** start Text provided **
Out of tree file systems

This page is a list of stuff to take note of if you're maintaining an out-of-tree file system for NetBSD. It may not be complete, but it should list at least everything I've changed around while hacking up the VFS layer.

From netbsd-7 to -8

7.99.10 April 2015:
vget() now always returns an unlocked vnode. If you need it locked afterwards (not recommended for e.g. lookup) use vn_lock.
An extra boolean argument has been introduced to vget to make sure unadjusted code fails to build: this should be passed true, or false if LK_NOWAIT is passed. (LK_NOWAIT can still be used to avoid certain waits even though the vnode lock is not acquired; EBUSY is returned if waiting would be needed.)
Also, VOP_LINK has been changed to not unlock the directory vnode, like earlier changes to create, mknod, mkdir, and symlink.

7.99.8 March 2015:
The cred argument of bread() has been dropped. The credentials of the caller are used. This is not expected to pose a problem.

7.99.7 March 2015:
A new vnode cache operation vcache_new() has appeared; see the usage in ffs.

From netbsd-6 to -7

6.99.49 July 2014:
New vnode ops: fallocate and fdiscard. fallocate fills in regions within a file, fdiscard creates holes. These can be stubbed out and for the time being are in most fses.
** end Text provided **
** start Supplied information **
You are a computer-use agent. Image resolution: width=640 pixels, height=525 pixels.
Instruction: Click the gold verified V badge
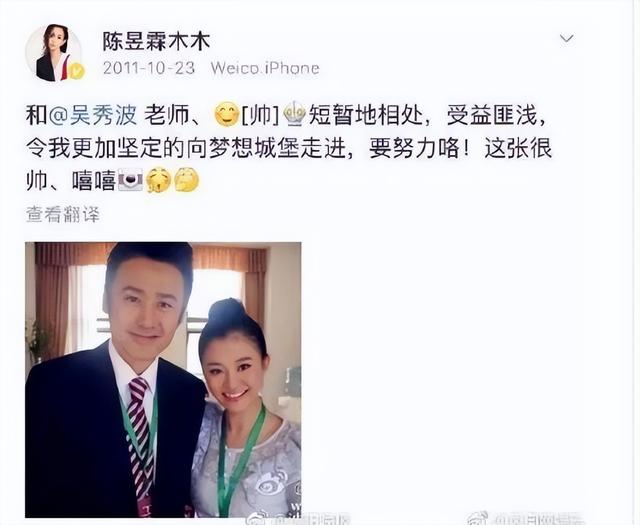76,71
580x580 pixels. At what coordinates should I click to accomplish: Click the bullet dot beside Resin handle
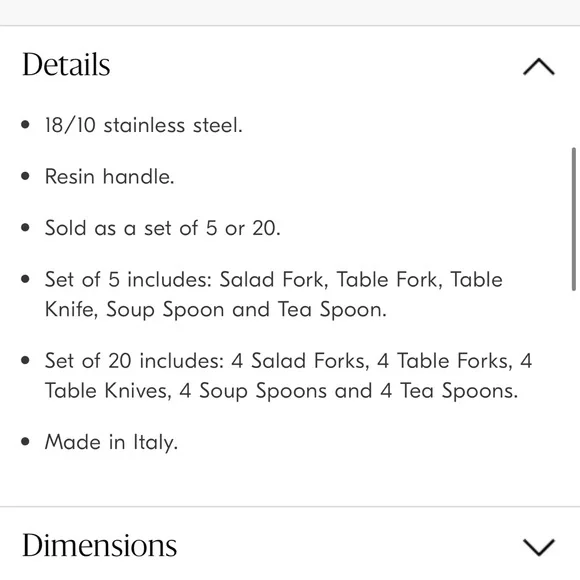(25, 176)
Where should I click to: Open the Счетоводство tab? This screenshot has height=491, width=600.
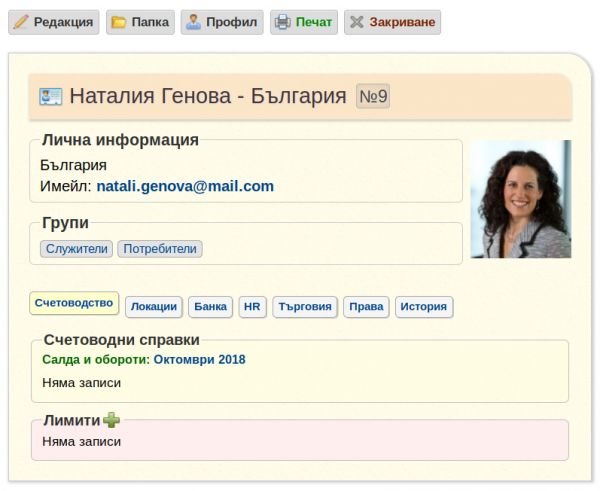[74, 303]
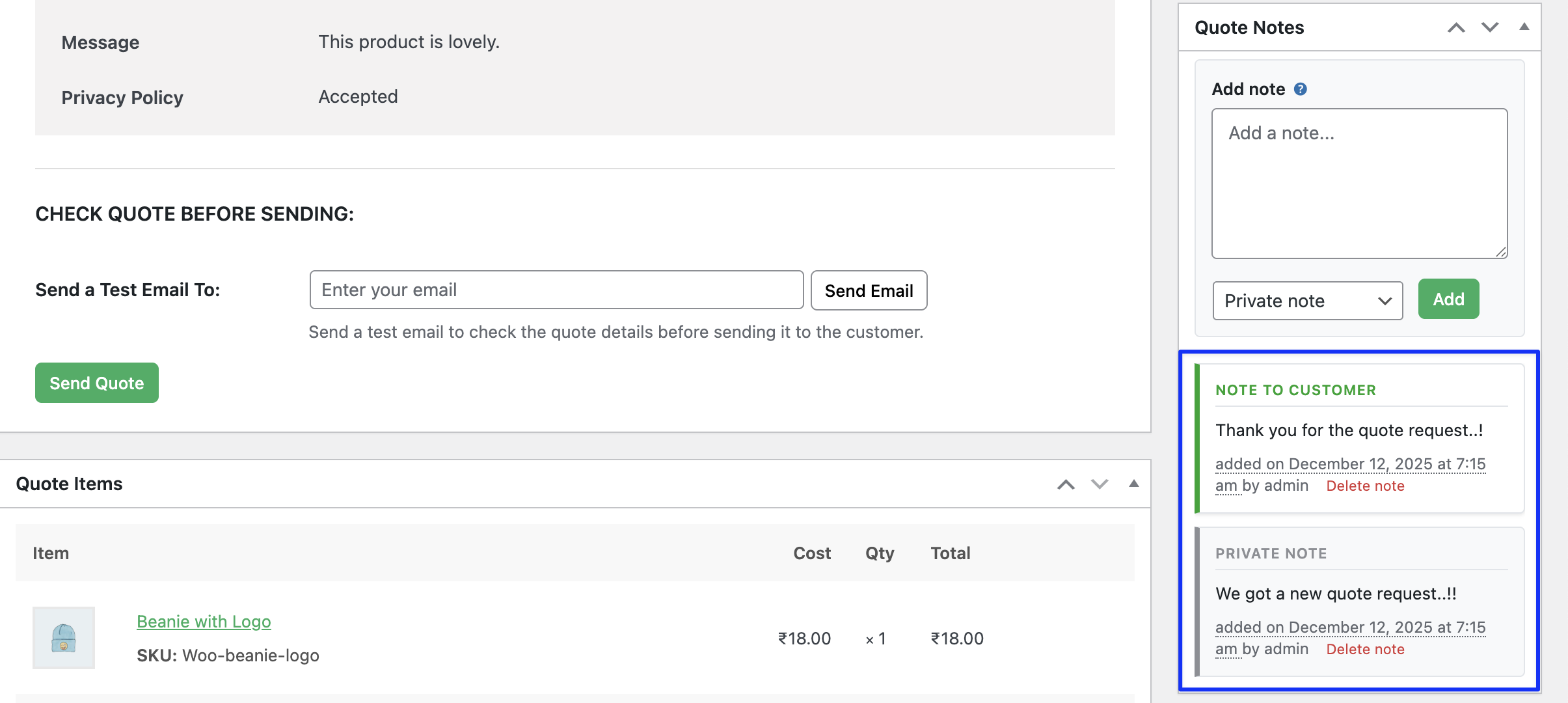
** end Supplied information **
- [Stated goal 1] In the notes on maintaining out-of-tree NetBSD file systems, what kind of vnode does vget() always return as of 7.99.10?
- [Stated goal 2] Resume the notes on maintaining out-of-tree NetBSD file systems from the point where they stop.

- [Right answer 1] An unlocked vnode.

- [Right answer 2]
6.99.41 May 2014:
There is now a vfs-level vnode cache; you can and should use it instead of cutpasting the ffs vnode cache code like the historical practice has been. Use your favorite (or most closely related) fs as a conversion example; if that fs hasn't been converted yet, ask on tech-kern as there's probably a reason.
(For example, some fses required rekeying the cache; that was added in 6.99.46 in June 2014.)

April 2014:
Make sure your foofs_mount() routine checks for null per-fs data. Most of the existing ones didn't and would cheerfully crash if abused.
6.99.38 March 2014:
References to VI_XLOCK, and uses of vwait to wait for it, should be removed. Attempts to use VI_XLOCK to check if the vnode is going away should be replaced with calls to vdead_check(). A custom VOP_LOCK should be adjusted like genfs_lock. Other uses, or uses of VI_CLEAN, are probably wrong; ask on tech-kern.

6.99.34 March 2014:
Any filesystems that try to manually iterate over mnt_vnodelist (like ffs did) should be updated to use the new vfs_vnode_iterator interface. Note that the interface was improved in 6.99.43 (May 2014) -- be sure to use the latest form.

6.99.33 February 2014:
Certain aspects of vnode locks were fixed; the practical upshot for filesystem code seems to be that one should refrain from acquiring the vnode lock in VOP_RECLAIM as it is no longer necessary there. See source-changes-d.
Also, layer fses should be updated to reference layer_lock in their vnode ops tables as per -r1.39 of null_vnops.c; and if your filesystem has its own lock operation (rather than using genfs_lock) you will need to rearrange it matching the genfs_lock changes in -r1.190 of genfs_vnops.c.

6.99.31 February 2014:
The lookup vnode operation should now return the result vnode (*vpp) unlocked. The cache_lookup function has been changed to match. Note that filesystem-level code should refrain from locking and unlocking the result vnode during lookup as this can prompt deadlocks in rename.

6.99.29 and 6.99.30 January 2014:
The create, mknod, mkdir, and symlink vnode operations now lcok more sanely: filesystem code should be changed to not lock the result vnode (*vpp) and to not unlock the directory vnode (dvp) either.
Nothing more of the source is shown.